[Supplied passage]

Thai low-cost carrier Nok filed for business rehabilitation, while its long-haul joint venture NokScoot went under amid mounting losses and non-existent international travel demand.
Over in Indonesia, Lion Air Group, which is the country’s largest privately-run airline group, has been largely mum about its financial situation. However, an indication that business is not as usual came in a July Jakarta Post article, which stated that the Lion Air Group had laid off 2,600 contract employees across its Indonesian carriers, accounting for about 9% of the company’s total employees.
The Group also told the Indonesian paper that it was operating at around 10-15% of normal capacity, and said the pandemic had put the industry “in a state of coma”.
Singapore-based low cost carrier Jetstar Asia has also had to lay off employees as it struggled to stay afloat. The carrier, partly owned by Qantas, cut five Airbus A320s and axed 180 staff in late June. Compatriot Scoot suspended nearly all flights from March, before it gradually reinstated service from June.
Government bailouts have also been trickier for independent low-cost carriers to get hold of. The AirAsia Group, for instance, has not gotten state support, and has instead turned to banks, lenders and even new investors, to provide a financial boost.

(Recorded data)
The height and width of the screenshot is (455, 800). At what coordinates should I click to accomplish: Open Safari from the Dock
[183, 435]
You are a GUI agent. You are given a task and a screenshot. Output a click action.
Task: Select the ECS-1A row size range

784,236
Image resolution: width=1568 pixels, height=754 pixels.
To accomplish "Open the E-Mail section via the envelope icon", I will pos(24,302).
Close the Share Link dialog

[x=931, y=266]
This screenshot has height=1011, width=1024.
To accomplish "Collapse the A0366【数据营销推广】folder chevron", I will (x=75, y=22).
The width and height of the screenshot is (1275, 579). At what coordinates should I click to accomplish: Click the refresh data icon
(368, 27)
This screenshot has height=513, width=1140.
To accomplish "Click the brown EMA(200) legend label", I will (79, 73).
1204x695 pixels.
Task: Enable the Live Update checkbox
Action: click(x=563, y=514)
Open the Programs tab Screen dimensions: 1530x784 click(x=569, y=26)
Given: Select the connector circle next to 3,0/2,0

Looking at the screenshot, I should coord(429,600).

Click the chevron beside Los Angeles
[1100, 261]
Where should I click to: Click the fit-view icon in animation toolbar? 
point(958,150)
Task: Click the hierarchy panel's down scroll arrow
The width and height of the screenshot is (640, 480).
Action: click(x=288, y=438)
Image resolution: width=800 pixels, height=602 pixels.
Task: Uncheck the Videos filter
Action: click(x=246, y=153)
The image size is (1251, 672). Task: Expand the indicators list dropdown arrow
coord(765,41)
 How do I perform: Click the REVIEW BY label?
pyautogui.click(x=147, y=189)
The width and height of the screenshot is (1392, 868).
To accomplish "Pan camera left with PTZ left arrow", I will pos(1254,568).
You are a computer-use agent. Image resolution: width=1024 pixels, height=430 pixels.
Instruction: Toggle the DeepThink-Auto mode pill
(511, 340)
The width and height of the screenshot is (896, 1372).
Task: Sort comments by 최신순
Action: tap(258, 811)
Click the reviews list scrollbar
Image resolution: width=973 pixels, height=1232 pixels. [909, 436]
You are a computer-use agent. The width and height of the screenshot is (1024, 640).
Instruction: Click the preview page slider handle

[Task list]
(a) Do these statements agree with the airline passage? (i) Lion Air Group laid off 2,600 contract employees. (ii) Jetstar Asia cut five Airbus A320s in late June. (iii) The AirAsia Group received state support. For each, answer yes or no and quote the deciding words.
(b) According to the airline passage, at what share of normal capacity did Lion Air Group say it was operating?

[Activity answers]
(a)
(i) Yes: "the Lion Air Group had laid off 2,600 contract employees across its Indonesian carriers"
(ii) Yes: "The carrier, partly owned by Qantas, cut five Airbus A320s and axed 180 staff in late June."
(iii) No: "The AirAsia Group, for instance, has not gotten state support"

(b) Around 10-15% of normal capacity.